Move out to 600 or so ft and boom it's on. 3 snowy grouper and a tile fish. As were rigging for another drop we see fish jumping in the distance. Thinking it's the Bonita we had been seeing all day we didn't really pay attention. They get closer and they're tuna!! So were all scrambling trying to get jigs ready and the deep drop stuff up but we never could get them close enough to the boat for the jigs. So out comes the poppers. Ending up adding 3 solid black fin to the box. Only got the one picture but hopefully will have one of the whole box sometime today. So glad the weather early on didn't run us off! First legal aj and first tuna on a popper!

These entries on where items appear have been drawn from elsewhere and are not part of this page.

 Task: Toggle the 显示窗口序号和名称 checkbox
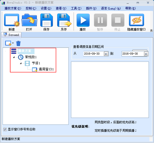(x=5, y=129)
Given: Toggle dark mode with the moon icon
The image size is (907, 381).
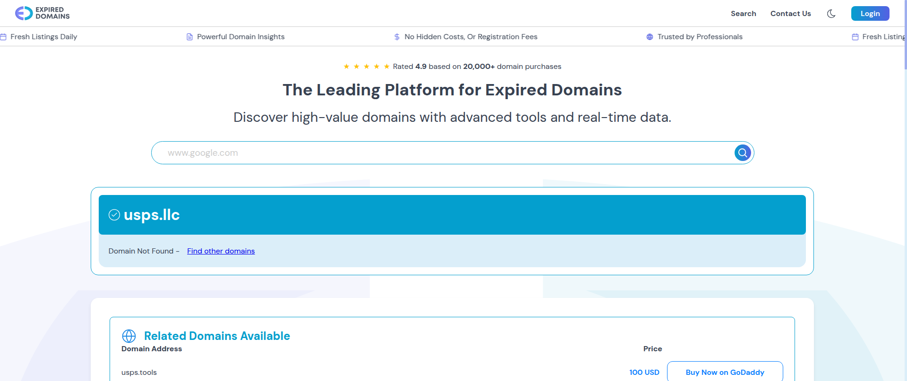Looking at the screenshot, I should point(831,14).
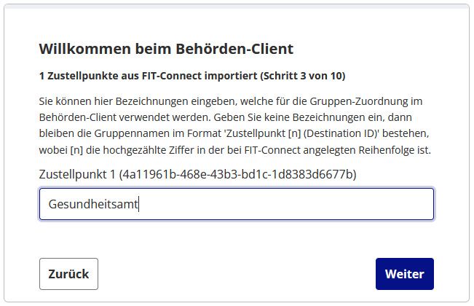Click the 'Zustellpunkt 1' field label
Image resolution: width=474 pixels, height=306 pixels.
tap(78, 175)
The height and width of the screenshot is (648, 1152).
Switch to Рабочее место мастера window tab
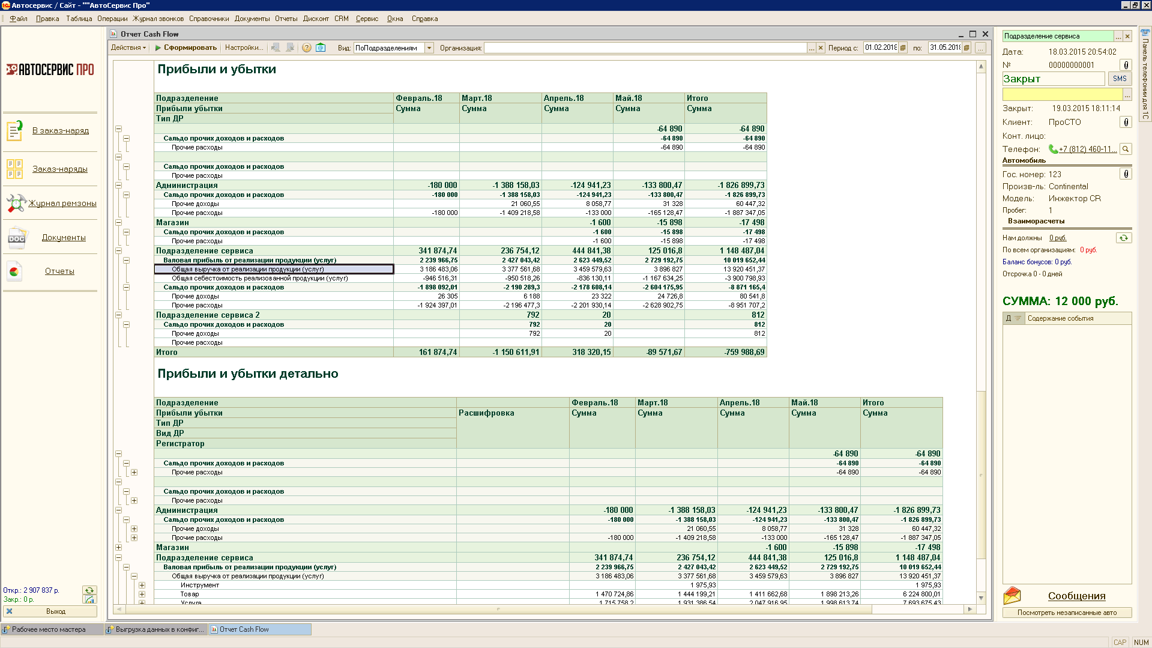click(x=49, y=629)
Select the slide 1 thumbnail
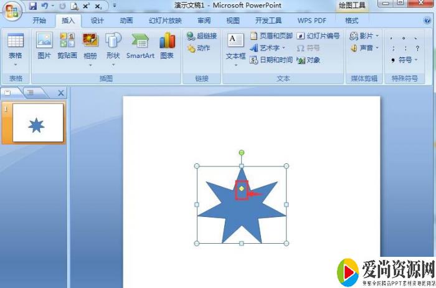This screenshot has width=436, height=288. click(x=37, y=123)
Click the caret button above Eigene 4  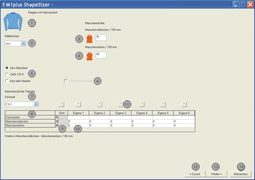click(x=142, y=104)

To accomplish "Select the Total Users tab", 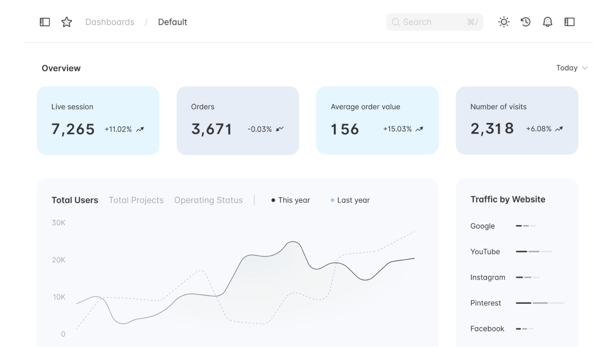I will [75, 200].
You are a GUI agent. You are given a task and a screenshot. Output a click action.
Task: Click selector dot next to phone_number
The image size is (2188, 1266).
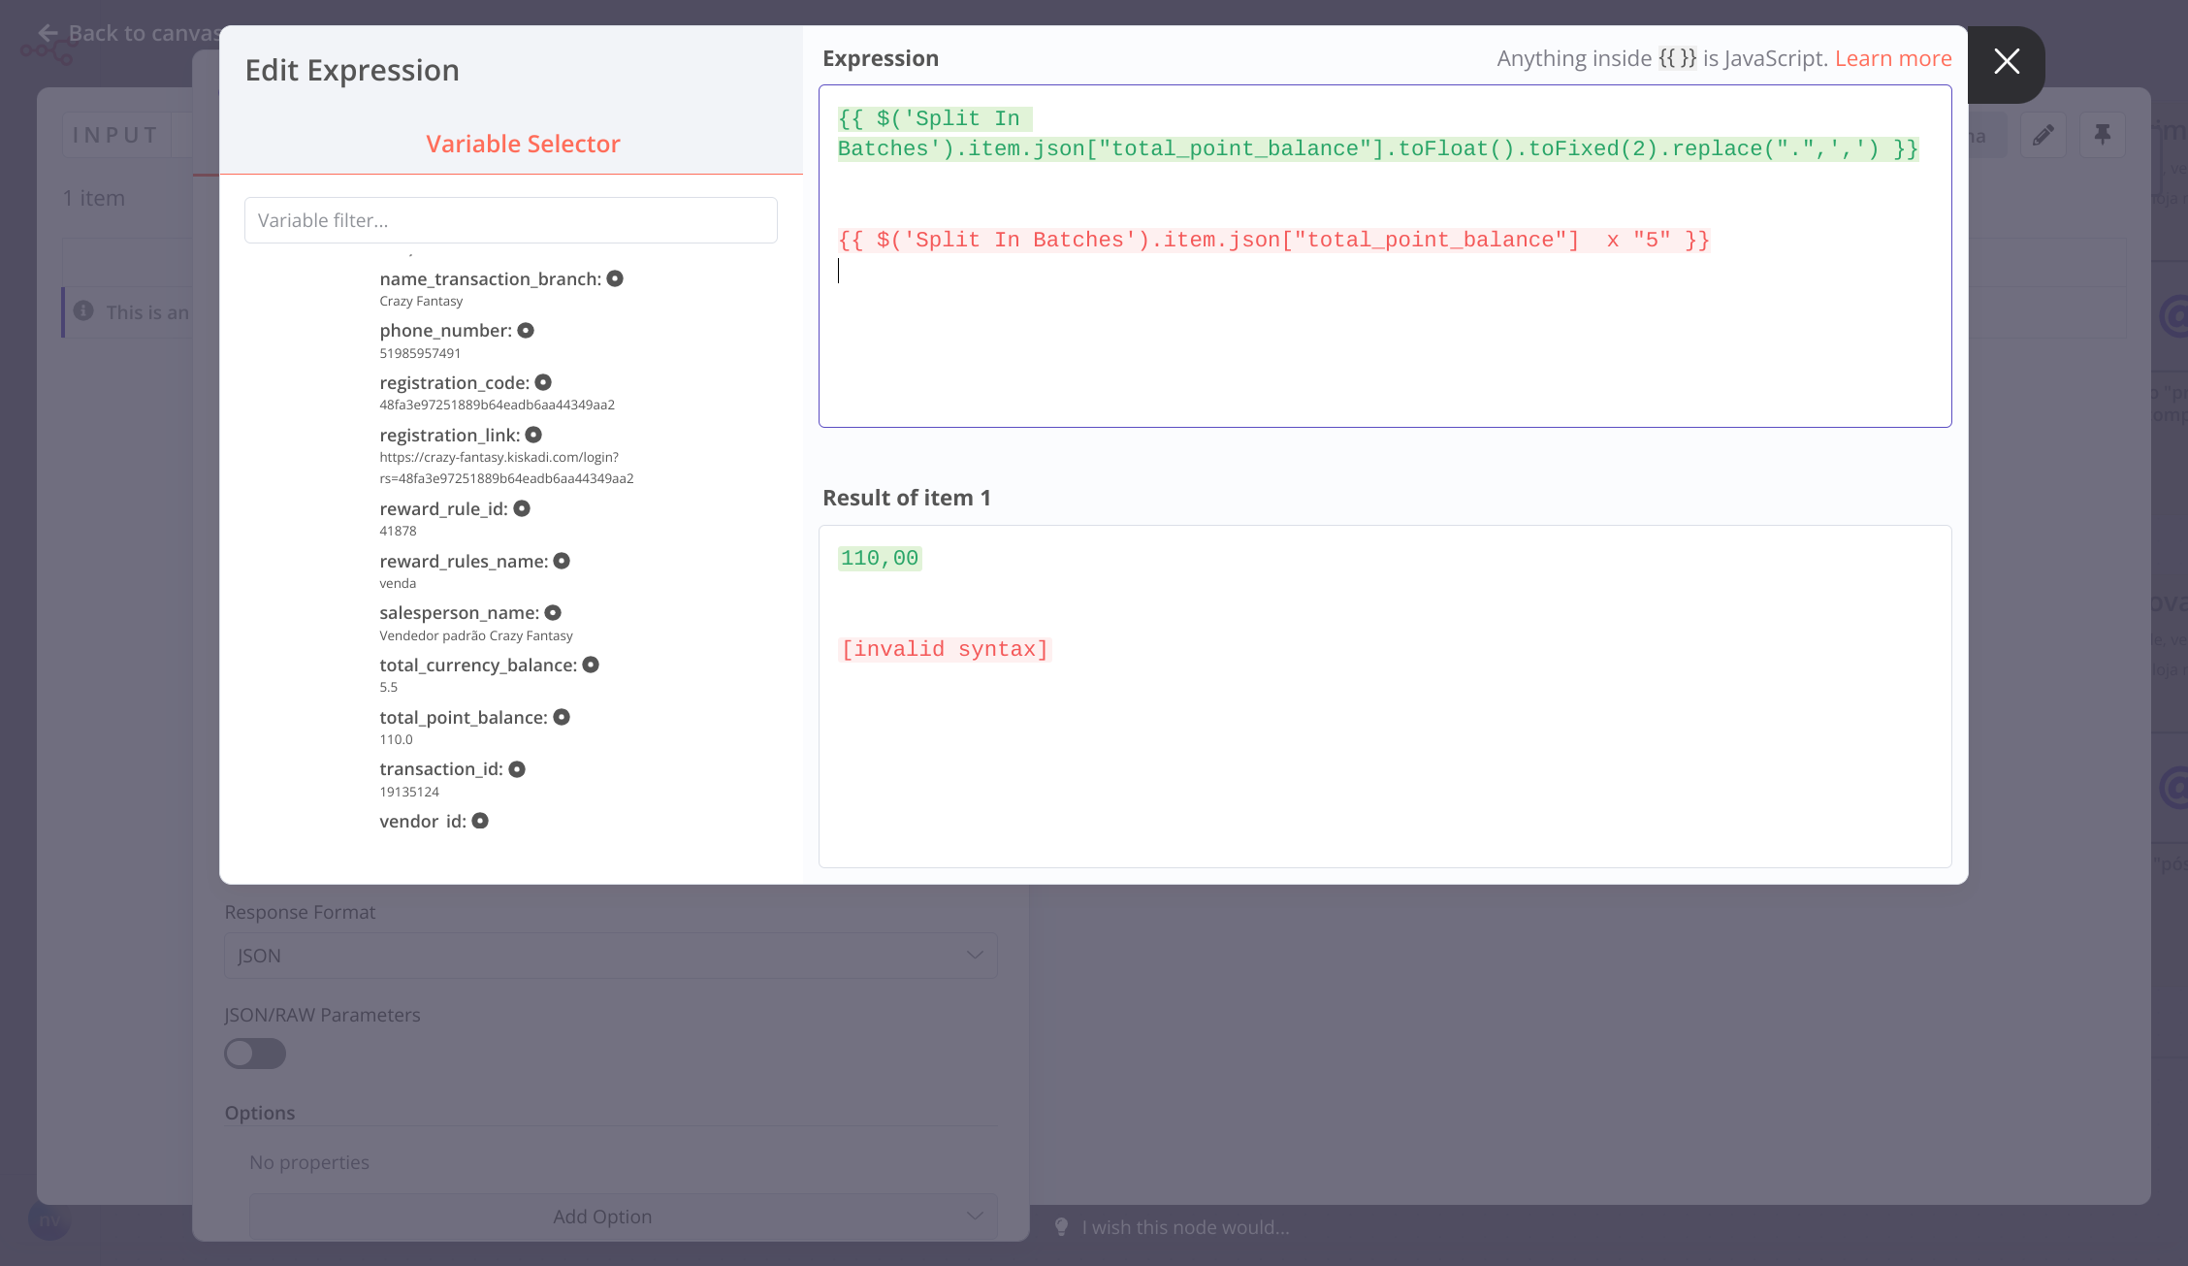(x=526, y=331)
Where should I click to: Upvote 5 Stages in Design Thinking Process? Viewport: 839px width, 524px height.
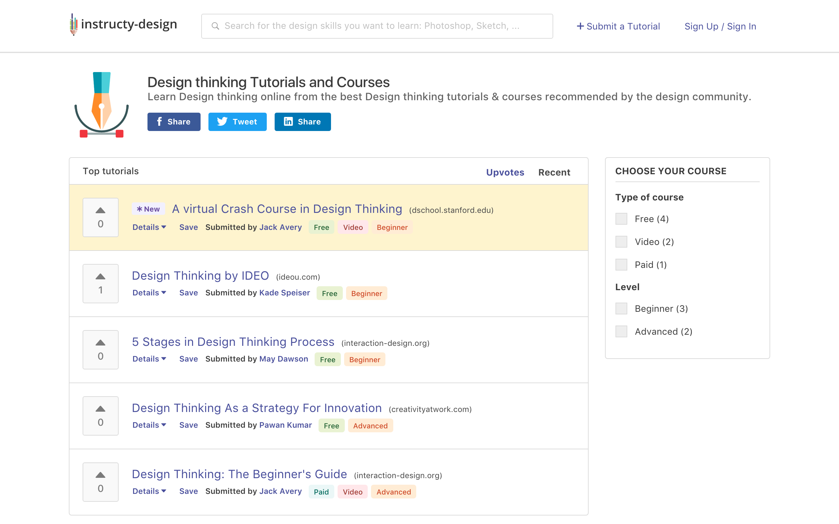click(101, 342)
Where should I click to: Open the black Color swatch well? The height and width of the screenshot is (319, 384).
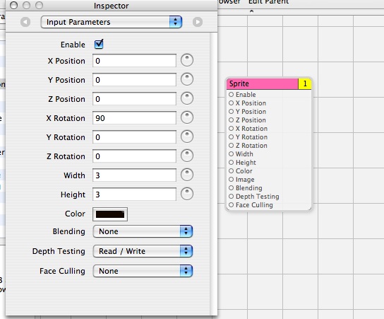tap(110, 214)
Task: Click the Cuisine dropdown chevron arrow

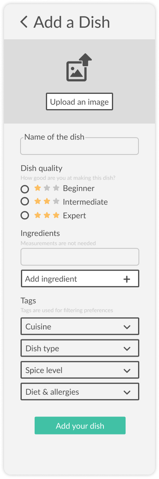Action: [x=127, y=327]

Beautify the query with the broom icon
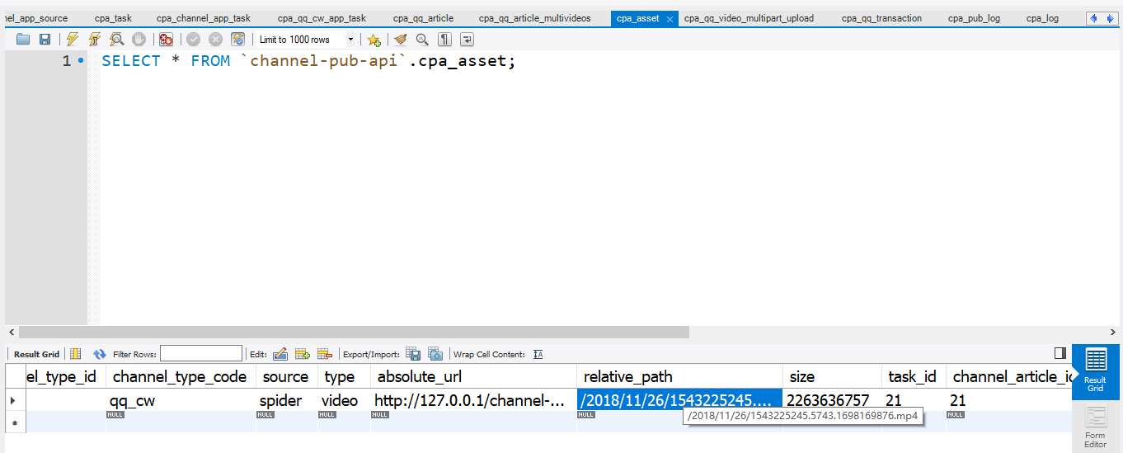401,40
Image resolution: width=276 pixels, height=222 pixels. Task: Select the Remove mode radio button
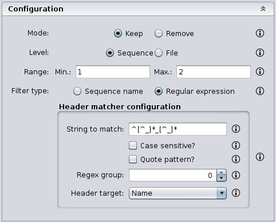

Oh and on the way back in it's about 830 at this point and we see what looks like a boat waving a flare so we head on over that way. Turns out they had spun their prop and their VHF wasn't transmitting. They had been broken down since 2 and we were the first boat they had seen. Called seatow for them and got that sorted then headed to the house before we ran out of gas and seatow needed to send 2 boats. Happy we decided to take perdido pass in because they would have had a long night otherwise.


----------



## Kim (Aug 5, 2008)

Sure sounds like you had a good trip. The Amberjack on the popper was an eye opener wasn't it. When they are on top like that you can trail 5 feet of line out as you slowly motor back to the spot and watch the AJ's come up on the popper and shear off until one finally takes it. For AJ you can use a Maguroni by OTI, since it sinks so you can tease them up with that and then hit them with the poppers so you get the surface blow ups. Great post and pics, tight lines to you.


----------



## wallace1 (Dec 8, 2010)

Sorry should have phrased that better. That was my first legal aj and it came on a jig and then first tuna on a popper. Popping those tuna was pretty sweet though. Especially because we were just out in open water.


----------



## jcasey (Oct 12, 2007)

Awesome report and good on you for helping that stranded boater.


----------



## bcahn (Jan 10, 2013)

Great report capt, bet the other crew was happy to see you guys! Radio check before you go, certainly I forgot a few times.


----------



## Overtime153 (Aug 7, 2014)

Great report!! Glad the others made it in safely!!


----------